No, ale ulubiona karta nie musi być najlepsza :wink:

: czwartek, 24 listopada 2005, 20:40
autor: BLACKs
Wiem, że w T2 nie pogram. Lubię tego goblinka, wiele razy uratował mi życie, wiele razy zabijałem wroga poprzez poświęcanie goblinków i ładowanie w niego obrażeń z Sharpshooter'a.
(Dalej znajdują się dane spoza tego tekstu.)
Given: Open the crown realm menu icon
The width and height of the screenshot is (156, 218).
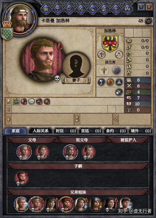Looking at the screenshot, I should tap(46, 9).
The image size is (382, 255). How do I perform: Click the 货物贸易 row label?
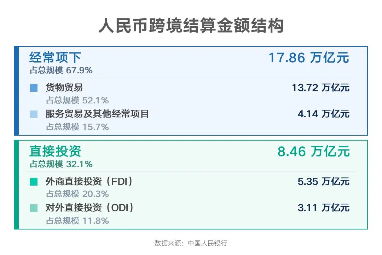64,87
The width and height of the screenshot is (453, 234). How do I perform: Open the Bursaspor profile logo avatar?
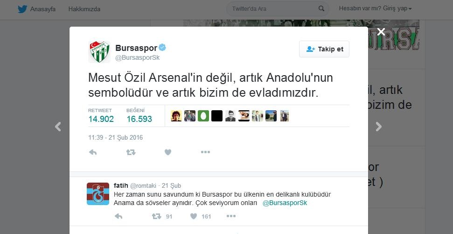(x=99, y=52)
Wygrywałem na nim (grając Goblin Bidding'iem) z Tooth and Nail'em, Affinity i innymi taliami.

Mój deck jest bardzo dziwnie ułożony (ostro zmodyfikowany Bidding, ostatnio nawet wsadziłem do niego Visarę :lol:) i gra się bardzo ryzykownie. Ja nim umiem dobrze grać, ale jak ktoś inny bierze do ręki mój deck, to prawie zawsze przegrywa, a później bluzga, że mój deck jest do niczego (chociaż z nim wygrywam :lol:).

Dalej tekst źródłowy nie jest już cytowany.